**Your task**. Can you render the lines below as a Markdown table with the columns "No." and "Line", numbering each row and leaving out blank lines?

=== The data ===

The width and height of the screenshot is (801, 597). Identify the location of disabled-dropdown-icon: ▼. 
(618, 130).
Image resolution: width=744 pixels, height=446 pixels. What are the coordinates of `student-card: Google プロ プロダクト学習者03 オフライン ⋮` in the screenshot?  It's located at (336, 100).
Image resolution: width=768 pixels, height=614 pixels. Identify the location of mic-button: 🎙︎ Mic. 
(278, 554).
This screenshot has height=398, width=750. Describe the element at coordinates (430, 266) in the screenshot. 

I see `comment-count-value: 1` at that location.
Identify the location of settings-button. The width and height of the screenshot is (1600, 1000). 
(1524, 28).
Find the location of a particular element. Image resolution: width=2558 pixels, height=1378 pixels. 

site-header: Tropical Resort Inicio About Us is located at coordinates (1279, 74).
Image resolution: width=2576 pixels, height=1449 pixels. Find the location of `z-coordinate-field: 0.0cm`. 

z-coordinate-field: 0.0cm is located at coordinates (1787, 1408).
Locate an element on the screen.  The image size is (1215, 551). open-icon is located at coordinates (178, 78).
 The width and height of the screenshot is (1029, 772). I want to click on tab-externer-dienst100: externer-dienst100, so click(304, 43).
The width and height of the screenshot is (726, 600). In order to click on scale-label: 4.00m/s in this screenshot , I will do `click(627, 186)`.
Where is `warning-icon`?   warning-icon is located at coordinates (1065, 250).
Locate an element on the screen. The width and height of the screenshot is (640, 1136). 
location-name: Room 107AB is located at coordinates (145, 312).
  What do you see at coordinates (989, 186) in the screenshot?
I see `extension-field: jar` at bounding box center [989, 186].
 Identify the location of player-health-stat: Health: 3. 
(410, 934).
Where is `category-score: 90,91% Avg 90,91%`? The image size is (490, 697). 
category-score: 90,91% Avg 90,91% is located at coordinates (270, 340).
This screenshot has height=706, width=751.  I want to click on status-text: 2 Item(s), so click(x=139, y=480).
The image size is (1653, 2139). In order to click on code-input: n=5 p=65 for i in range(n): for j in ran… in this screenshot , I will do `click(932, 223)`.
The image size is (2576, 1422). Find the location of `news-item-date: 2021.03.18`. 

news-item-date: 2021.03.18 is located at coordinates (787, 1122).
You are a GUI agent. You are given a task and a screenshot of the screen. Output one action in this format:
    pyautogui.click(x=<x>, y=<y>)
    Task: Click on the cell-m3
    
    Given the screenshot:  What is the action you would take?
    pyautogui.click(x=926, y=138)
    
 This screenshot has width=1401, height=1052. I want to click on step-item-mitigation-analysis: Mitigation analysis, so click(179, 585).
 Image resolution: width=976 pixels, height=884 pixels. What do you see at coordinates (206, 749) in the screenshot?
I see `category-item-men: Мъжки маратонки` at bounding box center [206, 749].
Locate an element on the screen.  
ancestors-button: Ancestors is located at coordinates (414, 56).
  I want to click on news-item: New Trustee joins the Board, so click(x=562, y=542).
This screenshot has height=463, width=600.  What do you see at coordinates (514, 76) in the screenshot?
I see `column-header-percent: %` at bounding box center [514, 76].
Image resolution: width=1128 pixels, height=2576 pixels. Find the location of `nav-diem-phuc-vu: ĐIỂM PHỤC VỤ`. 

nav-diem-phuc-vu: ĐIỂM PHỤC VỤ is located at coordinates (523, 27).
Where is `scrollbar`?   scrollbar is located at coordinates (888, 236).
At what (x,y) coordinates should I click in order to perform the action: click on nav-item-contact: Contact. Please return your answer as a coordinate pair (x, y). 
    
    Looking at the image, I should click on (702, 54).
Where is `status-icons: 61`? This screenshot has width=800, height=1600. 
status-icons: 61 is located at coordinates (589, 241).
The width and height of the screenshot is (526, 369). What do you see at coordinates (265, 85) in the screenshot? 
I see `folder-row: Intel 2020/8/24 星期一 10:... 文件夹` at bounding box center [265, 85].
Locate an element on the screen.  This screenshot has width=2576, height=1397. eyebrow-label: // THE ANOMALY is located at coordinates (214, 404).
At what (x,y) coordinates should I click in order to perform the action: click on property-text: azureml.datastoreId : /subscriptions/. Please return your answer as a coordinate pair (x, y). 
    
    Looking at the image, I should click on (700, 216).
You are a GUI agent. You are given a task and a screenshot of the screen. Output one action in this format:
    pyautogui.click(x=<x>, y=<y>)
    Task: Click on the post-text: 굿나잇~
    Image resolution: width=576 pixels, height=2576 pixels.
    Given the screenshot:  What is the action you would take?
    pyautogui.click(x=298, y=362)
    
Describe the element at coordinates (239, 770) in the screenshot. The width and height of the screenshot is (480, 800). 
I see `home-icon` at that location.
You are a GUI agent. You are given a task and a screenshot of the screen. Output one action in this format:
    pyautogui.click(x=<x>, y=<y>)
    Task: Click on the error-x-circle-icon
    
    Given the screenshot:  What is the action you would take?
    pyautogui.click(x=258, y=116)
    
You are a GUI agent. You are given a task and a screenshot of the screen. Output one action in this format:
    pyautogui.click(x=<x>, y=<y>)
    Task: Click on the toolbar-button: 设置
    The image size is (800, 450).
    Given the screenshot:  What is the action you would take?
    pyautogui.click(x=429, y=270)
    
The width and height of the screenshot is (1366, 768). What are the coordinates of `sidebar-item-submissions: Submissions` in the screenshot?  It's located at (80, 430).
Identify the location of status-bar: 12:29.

===

**Completed task**.
| No. | Line |
|---|---|
| 1 | The width and height of the screenshot is (801, 597). Identify the location of disabled-dropdown-icon: ▼.  |
| 2 | (618, 130). |
| 3 | Image resolution: width=744 pixels, height=446 pixels. What are the coordinates of `student-card: Google プロ プロダクト学習者03 オフライン ⋮` in the screenshot?  It's located at (336, 100). |
| 4 | Image resolution: width=768 pixels, height=614 pixels. Identify the location of mic-button: 🎙︎ Mic.  |
| 5 | (278, 554). |
| 6 | This screenshot has height=398, width=750. Describe the element at coordinates (430, 266) in the screenshot.  |
| 7 | I see `comment-count-value: 1` at that location. |
| 8 | Identify the location of settings-button. The width and height of the screenshot is (1600, 1000).  |
| 9 | (1524, 28). |
| 10 | Find the location of a particular element. Image resolution: width=2558 pixels, height=1378 pixels.  |
| 11 | site-header: Tropical Resort Inicio About Us is located at coordinates (1279, 74). |
| 12 | Image resolution: width=2576 pixels, height=1449 pixels. Find the location of `z-coordinate-field: 0.0cm`.  |
| 13 | z-coordinate-field: 0.0cm is located at coordinates (1787, 1408). |
| 14 | Locate an element on the screen.  The image size is (1215, 551). open-icon is located at coordinates (178, 78). |
| 15 |  The width and height of the screenshot is (1029, 772). I want to click on tab-externer-dienst100: externer-dienst100, so click(304, 43). |
| 16 | The width and height of the screenshot is (726, 600). In order to click on scale-label: 4.00m/s in this screenshot , I will do `click(627, 186)`. |
| 17 | Where is `warning-icon`?   warning-icon is located at coordinates (1065, 250). |
| 18 | Locate an element on the screen. The width and height of the screenshot is (640, 1136).  |
| 19 | location-name: Room 107AB is located at coordinates (145, 312). |
| 20 |   What do you see at coordinates (989, 186) in the screenshot? |
| 21 | I see `extension-field: jar` at bounding box center [989, 186]. |
| 22 |  Identify the location of player-health-stat: Health: 3.  |
| 23 | (410, 934). |
| 24 | Where is `category-score: 90,91% Avg 90,91%`? The image size is (490, 697).  |
| 25 | category-score: 90,91% Avg 90,91% is located at coordinates (270, 340). |
| 26 | This screenshot has height=706, width=751.  I want to click on status-text: 2 Item(s), so click(x=139, y=480). |
| 27 | The image size is (1653, 2139). In order to click on code-input: n=5 p=65 for i in range(n): for j in ran… in this screenshot , I will do `click(932, 223)`. |
| 28 | The image size is (2576, 1422). Find the location of `news-item-date: 2021.03.18`.  |
| 29 | news-item-date: 2021.03.18 is located at coordinates (787, 1122). |
| 30 | You are a GUI agent. You are given a task and a screenshot of the screen. Output one action in this format: |
| 31 |     pyautogui.click(x=<x>, y=<y>) |
| 32 |     Task: Click on the cell-m3 |
| 33 |     Given the screenshot:  What is the action you would take? |
| 34 |     pyautogui.click(x=926, y=138) |
| 35 |  This screenshot has width=1401, height=1052. I want to click on step-item-mitigation-analysis: Mitigation analysis, so click(179, 585). |
| 36 |  Image resolution: width=976 pixels, height=884 pixels. What do you see at coordinates (206, 749) in the screenshot? |
| 37 | I see `category-item-men: Мъжки маратонки` at bounding box center [206, 749]. |
| 38 | Locate an element on the screen.   |
| 39 | ancestors-button: Ancestors is located at coordinates (414, 56). |
| 40 |   I want to click on news-item: New Trustee joins the Board, so click(x=562, y=542). |
| 41 | This screenshot has height=463, width=600.  What do you see at coordinates (514, 76) in the screenshot? |
| 42 | I see `column-header-percent: %` at bounding box center [514, 76]. |
| 43 | Image resolution: width=1128 pixels, height=2576 pixels. Find the location of `nav-diem-phuc-vu: ĐIỂM PHỤC VỤ`.  |
| 44 | nav-diem-phuc-vu: ĐIỂM PHỤC VỤ is located at coordinates (523, 27). |
| 45 | Where is `scrollbar`?   scrollbar is located at coordinates (888, 236). |
| 46 | At what (x,y) coordinates should I click in order to perform the action: click on nav-item-contact: Contact. Please return your answer as a coordinate pair (x, y).  |
| 47 |     Looking at the image, I should click on (702, 54). |
| 48 | Where is `status-icons: 61`? This screenshot has width=800, height=1600.  |
| 49 | status-icons: 61 is located at coordinates (589, 241). |
| 50 | The width and height of the screenshot is (526, 369). What do you see at coordinates (265, 85) in the screenshot?  |
| 51 | I see `folder-row: Intel 2020/8/24 星期一 10:... 文件夹` at bounding box center [265, 85]. |
| 52 | Locate an element on the screen.  This screenshot has width=2576, height=1397. eyebrow-label: // THE ANOMALY is located at coordinates (214, 404). |
| 53 | At what (x,y) coordinates should I click in order to perform the action: click on property-text: azureml.datastoreId : /subscriptions/. Please return your answer as a coordinate pair (x, y).  |
| 54 |     Looking at the image, I should click on (700, 216). |
| 55 | You are a GUI agent. You are given a task and a screenshot of the screen. Output one action in this format: |
| 56 |     pyautogui.click(x=<x>, y=<y>) |
| 57 |     Task: Click on the post-text: 굿나잇~ |
| 58 |     Image resolution: width=576 pixels, height=2576 pixels. |
| 59 |     Given the screenshot:  What is the action you would take? |
| 60 |     pyautogui.click(x=298, y=362) |
| 61 | Describe the element at coordinates (239, 770) in the screenshot. The width and height of the screenshot is (480, 800).  |
| 62 | I see `home-icon` at that location. |
| 63 | You are a GUI agent. You are given a task and a screenshot of the screen. Output one action in this format: |
| 64 |     pyautogui.click(x=<x>, y=<y>) |
| 65 |     Task: Click on the error-x-circle-icon |
| 66 |     Given the screenshot:  What is the action you would take? |
| 67 |     pyautogui.click(x=258, y=116) |
| 68 | You are a GUI agent. You are given a task and a screenshot of the screen. Output one action in this format: |
| 69 |     pyautogui.click(x=<x>, y=<y>) |
| 70 |     Task: Click on the toolbar-button: 设置 |
| 71 |     The image size is (800, 450). |
| 72 |     Given the screenshot:  What is the action you would take? |
| 73 |     pyautogui.click(x=429, y=270) |
| 74 | The width and height of the screenshot is (1366, 768). What are the coordinates of `sidebar-item-submissions: Submissions` in the screenshot?  It's located at (80, 430). |
| 75 | Identify the location of status-bar: 12:29. |